Sister Helen Prejean comes bounding out of an Oklahoma prison. “Yes!” she exclaims. “Richard’s gonna live!”
This depiction of the joyous, indefatigable Sister Helen appears in the recent documentary, “Sister,” airing now on PBS affiliate stations. As many America readers know, Sister Helen has spent nearly four decades ministering to prisoners on death row and conducting a campaign against capital punishment.
The man she is rejoicing for is Richard Glossip, who was convicted of ordering the 1997 murder of Barry Van Treese and has lived on death row in Oklahoma for over 20 years. His conviction has spurred sustained media coverage and attracted controversy surrounding what many consider flawed or insufficient evidence of his guilt. Supported by Sister Helen, Glossip maintains his innocence; the Facebook page “Richard Glossip is Innocent” has over 12,000 followers.
On Sept. 16, 2015, when Sister Helen, a member of the Sisters of St. Joseph, visited the state penitentiary in McAlester, Ok., for Glossip’s scheduled death by lethal injection, he was granted a stay of execution by an Oklahoma court. Glossip remains on death row today.
“The best stuff in life is mutual. We give to each other,” she said to the incarcerated Glossip.
A Louisiana native whose deep Catholic faith is front-and-center in the documentary, Sister Helen is the former national chairperson of the National Coalition to Abolish the Death Penalty. She received the “Pacem in Terris” Award from the Diocese of Davenport, Ia., in 1998 for her peace efforts.
The film is measured in its depiction of Sister Helen. It does not rely on hyperbole, nor does it declare Sister Helen a saint, concentrating instead on an accurate depiction of her life and work. “I like the fact that she was not a hero, that she made mistakes,” said Susan Sarandon, who won an Academy Award for playing Sister Helen in the 1995 film, “Dead Man Walking.” The film’s screenplay was adapted from Sister Helen’s best-selling book of the same name.
“The best stuff in life is mutual. We give to each other,” said Sister Helen Prejean to the incarcerated Richard Glossip.
To its benefit, “Sister,” directed by Joe Cardona and José L. Vázquez, does not focus exclusively on Sister Helen’s work against the death penalty but also discusses her early life and spiritual formation. It will likely surprise viewers to hear that, in her younger days, arguably the most famous activist woman religious in the United States wanted little to do with social justice efforts, her primary concern being religious instruction. That changed when she attended a lecture by another sister on social justice and Christ’s relationship with the poor.
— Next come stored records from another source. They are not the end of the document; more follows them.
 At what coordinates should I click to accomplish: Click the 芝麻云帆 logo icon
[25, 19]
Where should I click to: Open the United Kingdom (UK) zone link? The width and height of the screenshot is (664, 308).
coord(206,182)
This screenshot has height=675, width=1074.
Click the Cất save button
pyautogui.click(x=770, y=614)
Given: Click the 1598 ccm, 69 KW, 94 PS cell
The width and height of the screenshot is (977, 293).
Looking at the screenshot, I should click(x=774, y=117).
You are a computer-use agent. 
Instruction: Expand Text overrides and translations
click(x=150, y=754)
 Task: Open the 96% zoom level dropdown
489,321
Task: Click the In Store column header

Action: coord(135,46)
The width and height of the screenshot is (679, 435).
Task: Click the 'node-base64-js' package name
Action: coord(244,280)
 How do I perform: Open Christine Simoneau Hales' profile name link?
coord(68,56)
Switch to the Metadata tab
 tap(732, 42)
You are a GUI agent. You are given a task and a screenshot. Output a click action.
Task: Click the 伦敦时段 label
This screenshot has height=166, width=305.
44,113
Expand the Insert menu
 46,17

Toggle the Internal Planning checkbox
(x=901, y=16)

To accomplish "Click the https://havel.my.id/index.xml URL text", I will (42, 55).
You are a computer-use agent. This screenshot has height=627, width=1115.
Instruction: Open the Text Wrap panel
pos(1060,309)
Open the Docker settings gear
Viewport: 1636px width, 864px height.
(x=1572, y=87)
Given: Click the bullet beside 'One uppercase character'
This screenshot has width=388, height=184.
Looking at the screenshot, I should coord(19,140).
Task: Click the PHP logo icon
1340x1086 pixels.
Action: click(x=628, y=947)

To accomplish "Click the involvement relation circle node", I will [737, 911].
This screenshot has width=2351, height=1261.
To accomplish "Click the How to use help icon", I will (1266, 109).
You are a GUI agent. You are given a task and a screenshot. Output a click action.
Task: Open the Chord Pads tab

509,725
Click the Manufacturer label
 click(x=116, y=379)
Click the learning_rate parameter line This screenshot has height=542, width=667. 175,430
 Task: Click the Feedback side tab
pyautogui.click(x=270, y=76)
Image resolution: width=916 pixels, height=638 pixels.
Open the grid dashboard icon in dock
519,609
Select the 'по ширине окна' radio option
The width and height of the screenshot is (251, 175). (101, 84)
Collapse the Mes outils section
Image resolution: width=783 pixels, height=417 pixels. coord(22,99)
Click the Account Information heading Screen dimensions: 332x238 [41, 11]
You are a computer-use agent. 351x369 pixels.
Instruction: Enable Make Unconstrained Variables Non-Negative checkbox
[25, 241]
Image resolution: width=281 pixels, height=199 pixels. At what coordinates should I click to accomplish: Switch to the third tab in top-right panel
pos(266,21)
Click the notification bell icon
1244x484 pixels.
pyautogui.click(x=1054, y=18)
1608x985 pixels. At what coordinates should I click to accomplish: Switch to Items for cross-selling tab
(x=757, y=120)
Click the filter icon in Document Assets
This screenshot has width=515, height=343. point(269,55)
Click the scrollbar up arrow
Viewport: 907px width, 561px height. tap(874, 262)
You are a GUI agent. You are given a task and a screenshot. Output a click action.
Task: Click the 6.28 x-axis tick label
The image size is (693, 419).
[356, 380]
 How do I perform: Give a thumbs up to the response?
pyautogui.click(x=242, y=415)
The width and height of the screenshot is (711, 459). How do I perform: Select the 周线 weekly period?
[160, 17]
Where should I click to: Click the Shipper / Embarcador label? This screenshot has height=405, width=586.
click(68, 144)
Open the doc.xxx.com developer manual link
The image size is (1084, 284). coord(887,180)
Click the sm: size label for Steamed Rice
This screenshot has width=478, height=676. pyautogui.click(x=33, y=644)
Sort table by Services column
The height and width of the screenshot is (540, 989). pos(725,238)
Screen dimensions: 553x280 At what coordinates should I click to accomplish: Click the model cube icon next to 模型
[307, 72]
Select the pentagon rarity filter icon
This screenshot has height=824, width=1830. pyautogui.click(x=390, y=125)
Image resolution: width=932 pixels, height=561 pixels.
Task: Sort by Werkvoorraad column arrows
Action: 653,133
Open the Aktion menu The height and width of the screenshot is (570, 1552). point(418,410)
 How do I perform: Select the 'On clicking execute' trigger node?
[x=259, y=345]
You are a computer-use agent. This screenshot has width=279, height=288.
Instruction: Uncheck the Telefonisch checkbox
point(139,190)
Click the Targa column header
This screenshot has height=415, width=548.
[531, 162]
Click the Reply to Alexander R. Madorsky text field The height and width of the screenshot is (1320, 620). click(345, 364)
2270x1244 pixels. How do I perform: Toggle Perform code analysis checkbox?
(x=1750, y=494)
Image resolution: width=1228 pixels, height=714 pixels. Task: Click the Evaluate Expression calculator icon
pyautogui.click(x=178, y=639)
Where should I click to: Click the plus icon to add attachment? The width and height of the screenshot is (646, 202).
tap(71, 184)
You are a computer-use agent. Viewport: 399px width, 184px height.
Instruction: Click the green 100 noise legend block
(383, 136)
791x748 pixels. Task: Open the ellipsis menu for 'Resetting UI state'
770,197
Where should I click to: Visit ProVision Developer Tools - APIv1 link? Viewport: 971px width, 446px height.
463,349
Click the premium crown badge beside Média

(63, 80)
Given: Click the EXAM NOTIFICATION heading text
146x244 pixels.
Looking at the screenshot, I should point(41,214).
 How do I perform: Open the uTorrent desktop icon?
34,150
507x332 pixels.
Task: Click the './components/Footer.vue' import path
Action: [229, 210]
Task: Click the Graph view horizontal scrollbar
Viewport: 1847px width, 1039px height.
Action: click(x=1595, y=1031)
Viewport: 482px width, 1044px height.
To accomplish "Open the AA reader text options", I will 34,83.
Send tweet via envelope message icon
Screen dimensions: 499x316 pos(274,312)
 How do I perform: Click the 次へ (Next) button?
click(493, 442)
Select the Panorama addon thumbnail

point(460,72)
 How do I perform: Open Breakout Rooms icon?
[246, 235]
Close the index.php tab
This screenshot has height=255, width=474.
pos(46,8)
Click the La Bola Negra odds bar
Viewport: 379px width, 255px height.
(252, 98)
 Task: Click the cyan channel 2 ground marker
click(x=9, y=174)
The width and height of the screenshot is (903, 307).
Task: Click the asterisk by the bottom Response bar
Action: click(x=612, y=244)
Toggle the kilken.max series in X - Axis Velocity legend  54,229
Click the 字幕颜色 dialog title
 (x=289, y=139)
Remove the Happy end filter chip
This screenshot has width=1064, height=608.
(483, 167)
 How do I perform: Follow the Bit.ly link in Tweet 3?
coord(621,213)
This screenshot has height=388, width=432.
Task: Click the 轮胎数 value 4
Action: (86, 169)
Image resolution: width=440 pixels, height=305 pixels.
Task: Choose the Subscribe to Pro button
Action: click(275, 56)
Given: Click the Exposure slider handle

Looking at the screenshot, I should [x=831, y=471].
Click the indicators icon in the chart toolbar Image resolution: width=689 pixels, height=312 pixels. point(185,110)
“She said, ‘Integral to the good news Jesus preached to poor people was that they would be poor no longer.’ And I sat up right in my seat...and it was like ka-boom,” said Sister Helen. The film presents Sister Helen, with her charisma and warm Southern drawl, as akin to a modern-day Virgil from Dante’s Divine Comedy, a woman of faith whose fighting spirit and radical empathy guides others towards Christian compassion.
It will likely surprise viewers to hear that, in her younger days, arguably the most famous activist woman religious in the United States wanted little to do with social justice efforts, her primary concern being religious instruction.
Portions of “Sister” are not really about its titular figure at all, but about those who have been inspired to reject capital punishment and an appetite for vengeance or retribution. Some examples include a man who lost his daughter in the 1995 Oklahoma City bombing and then befriended the parents of Timothy McVeigh, one of the convicted bombers, and two men who became friends after one man’s son killed the other’s in the 1999 shooting at Columbine High School.
“I’m very conscious that the way grace happens is we wake up,” said Sister Helen.
Whether the viewer agrees politically or spiritually with Sister Helen—or whether the viewer is morally outraged by the kindness she shows towards violent criminals like the Boston Marathon bomber Dzhokhar Tsarnaev—is not the point of this film. “Sister” seeks rather to be a portrait of conviction and an investigation into how one person, on a journey with God, can make a difference.